This is not a black market operating in the shadows — it is, by volume, the dominant cigarette market in large parts of the country.
Most buyers know they’re not buying a legal product, but what many don’t know is what they’re actually smoking.
Illicit cigarettes in Malaysia come in three main forms, according to data presented at an industry briefing by Japan Tobacco International (JTI) Malaysia in Kuala Lumpur today (30 April).
The first and fastest-growing type involves counterfeit tax stamps — packs that carry what appears to be a legitimate Malaysian excise stamp but is in fact a forgery.
These are the hardest to spot because they are specifically designed to look real.
The Anatomy of Illicit Trade
The share of cigarettes bearing counterfeit Malaysian tax stamps has nearly doubled in three years, from 8.7% in 2023 to 16% in January 2026 — a record high.

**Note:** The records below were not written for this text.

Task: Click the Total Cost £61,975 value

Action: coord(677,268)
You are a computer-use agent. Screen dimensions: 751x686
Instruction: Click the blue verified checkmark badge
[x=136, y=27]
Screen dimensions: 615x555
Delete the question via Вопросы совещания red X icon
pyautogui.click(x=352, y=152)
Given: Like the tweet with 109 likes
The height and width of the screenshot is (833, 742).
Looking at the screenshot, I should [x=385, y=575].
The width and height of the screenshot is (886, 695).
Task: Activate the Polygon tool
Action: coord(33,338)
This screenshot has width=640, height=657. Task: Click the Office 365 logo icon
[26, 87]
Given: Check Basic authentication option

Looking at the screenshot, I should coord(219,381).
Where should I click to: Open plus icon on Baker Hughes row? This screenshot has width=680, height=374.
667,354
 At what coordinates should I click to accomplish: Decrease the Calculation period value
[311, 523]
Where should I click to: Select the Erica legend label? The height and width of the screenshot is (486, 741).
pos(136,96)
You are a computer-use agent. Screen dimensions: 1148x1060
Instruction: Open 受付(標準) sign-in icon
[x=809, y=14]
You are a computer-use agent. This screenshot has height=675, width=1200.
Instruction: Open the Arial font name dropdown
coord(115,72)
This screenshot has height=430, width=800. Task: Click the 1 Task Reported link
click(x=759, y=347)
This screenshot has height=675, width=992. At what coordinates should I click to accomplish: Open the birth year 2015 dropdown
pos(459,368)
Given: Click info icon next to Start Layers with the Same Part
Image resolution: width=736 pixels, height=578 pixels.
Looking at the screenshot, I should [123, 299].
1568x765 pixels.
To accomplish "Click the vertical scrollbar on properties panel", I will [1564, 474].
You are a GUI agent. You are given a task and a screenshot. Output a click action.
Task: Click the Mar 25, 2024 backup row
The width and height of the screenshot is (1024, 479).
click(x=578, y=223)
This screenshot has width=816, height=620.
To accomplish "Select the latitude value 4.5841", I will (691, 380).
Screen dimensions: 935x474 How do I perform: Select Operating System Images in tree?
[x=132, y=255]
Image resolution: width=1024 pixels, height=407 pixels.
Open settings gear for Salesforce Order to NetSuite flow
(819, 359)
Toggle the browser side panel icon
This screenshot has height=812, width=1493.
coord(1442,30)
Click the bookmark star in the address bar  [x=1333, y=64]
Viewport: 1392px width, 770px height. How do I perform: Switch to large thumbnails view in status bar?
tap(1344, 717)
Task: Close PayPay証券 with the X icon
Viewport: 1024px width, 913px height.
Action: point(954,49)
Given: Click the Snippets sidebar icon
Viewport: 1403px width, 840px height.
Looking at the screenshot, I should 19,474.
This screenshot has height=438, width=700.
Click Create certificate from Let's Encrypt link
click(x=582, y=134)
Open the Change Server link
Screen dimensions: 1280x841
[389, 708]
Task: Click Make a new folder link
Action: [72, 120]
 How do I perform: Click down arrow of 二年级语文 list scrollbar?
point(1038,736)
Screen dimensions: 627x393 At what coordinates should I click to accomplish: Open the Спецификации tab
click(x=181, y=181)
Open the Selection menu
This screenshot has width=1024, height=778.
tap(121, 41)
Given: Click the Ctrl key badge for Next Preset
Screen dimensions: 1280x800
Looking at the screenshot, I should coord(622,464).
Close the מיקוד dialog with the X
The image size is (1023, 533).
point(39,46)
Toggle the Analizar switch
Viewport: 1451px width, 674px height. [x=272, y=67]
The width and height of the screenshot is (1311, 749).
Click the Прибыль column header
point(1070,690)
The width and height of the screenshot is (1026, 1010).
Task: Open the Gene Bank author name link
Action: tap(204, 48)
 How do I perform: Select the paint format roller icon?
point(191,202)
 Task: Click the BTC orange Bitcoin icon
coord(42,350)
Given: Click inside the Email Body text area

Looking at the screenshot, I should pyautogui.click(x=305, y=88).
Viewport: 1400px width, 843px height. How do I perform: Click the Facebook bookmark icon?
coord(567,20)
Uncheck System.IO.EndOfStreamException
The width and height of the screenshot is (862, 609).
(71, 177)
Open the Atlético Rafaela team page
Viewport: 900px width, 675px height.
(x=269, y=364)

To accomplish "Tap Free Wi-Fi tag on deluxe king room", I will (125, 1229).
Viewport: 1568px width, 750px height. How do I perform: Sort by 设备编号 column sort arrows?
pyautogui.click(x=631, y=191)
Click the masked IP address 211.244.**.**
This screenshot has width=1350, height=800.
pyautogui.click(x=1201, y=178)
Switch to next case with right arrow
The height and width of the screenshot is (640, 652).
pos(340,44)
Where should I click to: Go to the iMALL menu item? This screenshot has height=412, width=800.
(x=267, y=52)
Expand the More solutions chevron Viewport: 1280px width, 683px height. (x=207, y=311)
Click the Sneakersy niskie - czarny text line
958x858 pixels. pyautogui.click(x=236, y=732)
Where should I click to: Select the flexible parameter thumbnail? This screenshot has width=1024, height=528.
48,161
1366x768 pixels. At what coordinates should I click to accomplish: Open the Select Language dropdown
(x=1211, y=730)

An industrial-scale counterfeiting operation in Cebu, Philippines, was recently raided by authorities, with fake Malaysian tax stamps valued at almost RM90 million found on site, all destined for Malaysia.
The second type is smuggled whites — unbranded or foreign-branded cigarettes without a Malaysian tax stamp, smuggled across borders without paying excise duty.
These are often sold loose or in plain packaging.
The third type is smuggled kreteks — Indonesian-style clove cigarettes that cross into Malaysia, particularly through Sabah and Sarawak’s porous land and maritime borders, without paying duty.
A simple check: every legally sold cigarette pack in Malaysia carries an official excise stamp with a QR code that can be verified.
If the stamp looks unusual, is missing, or the QR code does not scan correctly, the pack is likely illicit.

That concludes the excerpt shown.